Limitations & competing views
A research project is only as trustworthy as its willingness to argue against itself. This page is the deliberate counter-weight to the rest of the site: what our framing gets wrong, what serious scientists would argue instead, and what the numbers can and cannot claim.
What this map does and does not claim
- The convergence funnel describes a subtype, not all depression. Elevated inflammation is present in roughly 25–40% of patients. The neuroinflammation + HPA + oxidative-stress model should be read as a subtype account, not a universal one.
- "Depression" itself is a contested construct. DSM criteria allow 227+ symptom combinations; major depression is probably not one illness with one mechanism. Our single causal map inherits that limitation.

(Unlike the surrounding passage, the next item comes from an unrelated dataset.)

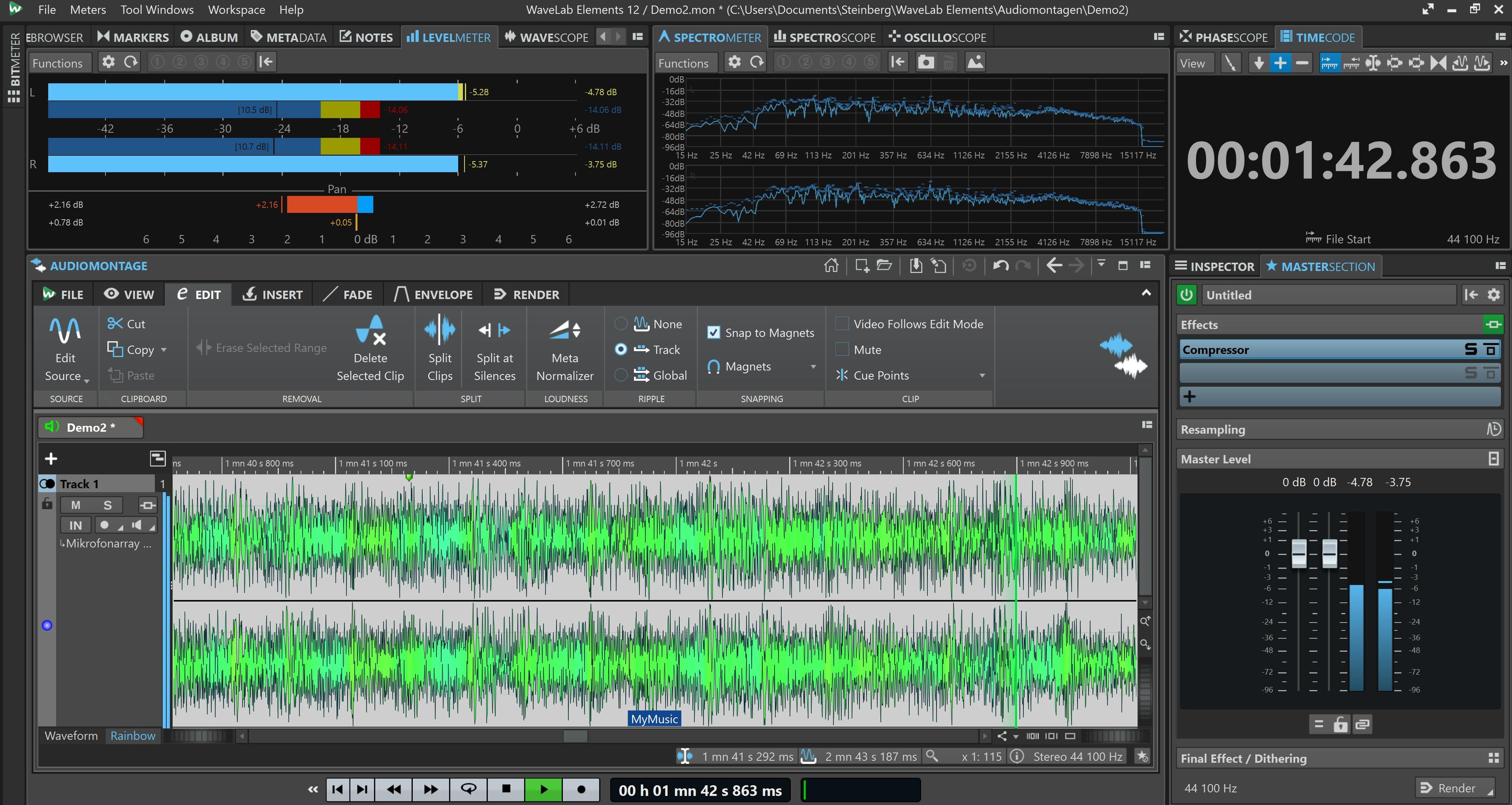The height and width of the screenshot is (805, 1512).
Task: Enable Video Follows Edit Mode
Action: pyautogui.click(x=842, y=324)
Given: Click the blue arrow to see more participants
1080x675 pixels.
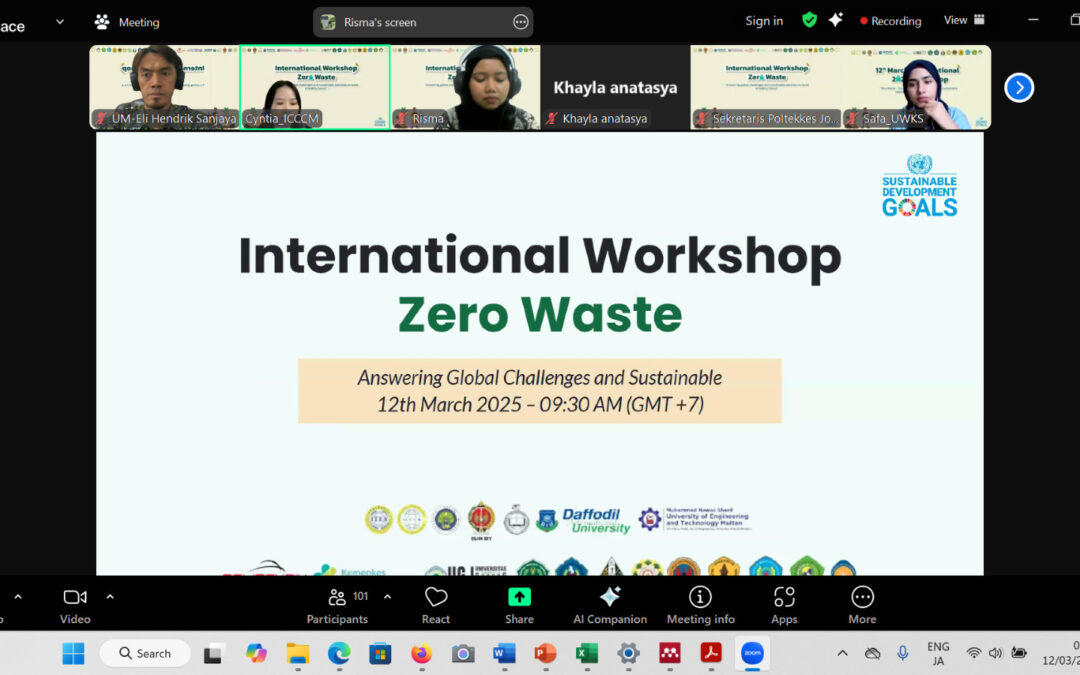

- Biology can launder politics. Poverty and adversity are real causes of the causes; routing them straight into cortisol and cytokines risks relocating a structural problem into the individual. Structural and political-economic drivers deserve their own place.
- Prevalence is modelled, not measured. The world map uses estimates built largely on Western-validated instruments; cross-country comparisons reflect detection and reporting as much as true burden.
- Knowing a cause is not knowing a cure. Decades of biomarker psychiatry have barely shifted outcomes (first-line remission ~30%; ~67% cumulative after four steps). No biomarker yet guides routine treatment selection.
Competing paradigms we hold alongside ours
Social / political-economy
Depression as a reasonable response to bad material conditions; prevalence tracks inequality. Many "causes" are downstream of political choices.
Network / symptom view
There may be no latent "depression" — symptoms (sleep, rumination, anhedonia) cause one another. Treatment then targets high-centrality symptoms, not a presumed substrate.
Stop averaging (biotypes / RDoC)
Averaging across patients hides real biological subtypes. Study dimensions and subgroups, not the DSM category as if it were a natural kind.
Computational psychiatry
Depression as pathological precision-weighting of negative prior beliefs — a distinct, testable mechanism with different treatment implications.
Evolutionary view
Low mood as a partly adaptive response to unsolvable problems — a caution against treating all depressive affect as pathology.
The translation critique
The strongest systemic critique: biological richness has not yet produced biomarker-guided care. Epistemic humility is warranted.
On the numbers: association, causation & population impact
Three rules keep the cause map honest:
- Population attributable fractions (PAFs) do not sum. Eliminating every modifiable cause might prevent on the order of 40–60% of cases — not 100% — because causes overlap.
- Population impact ≠ individual risk. A rare high-risk exposure (childhood sexual abuse, OR≈2.7) can contribute a smaller population share than a common low-risk one (poor sleep; air pollution).
- Don't double-count mediators. Smoking → inflammation and ultra-processed food → obesity → inflammation share a pathway; their effects can't simply be added.
Where we can, claims should carry a robustness indicator (an E-value: the confounding strength needed to explain an association away) and a causal tier (genetics/MR + trial > MR or natural experiment > observational).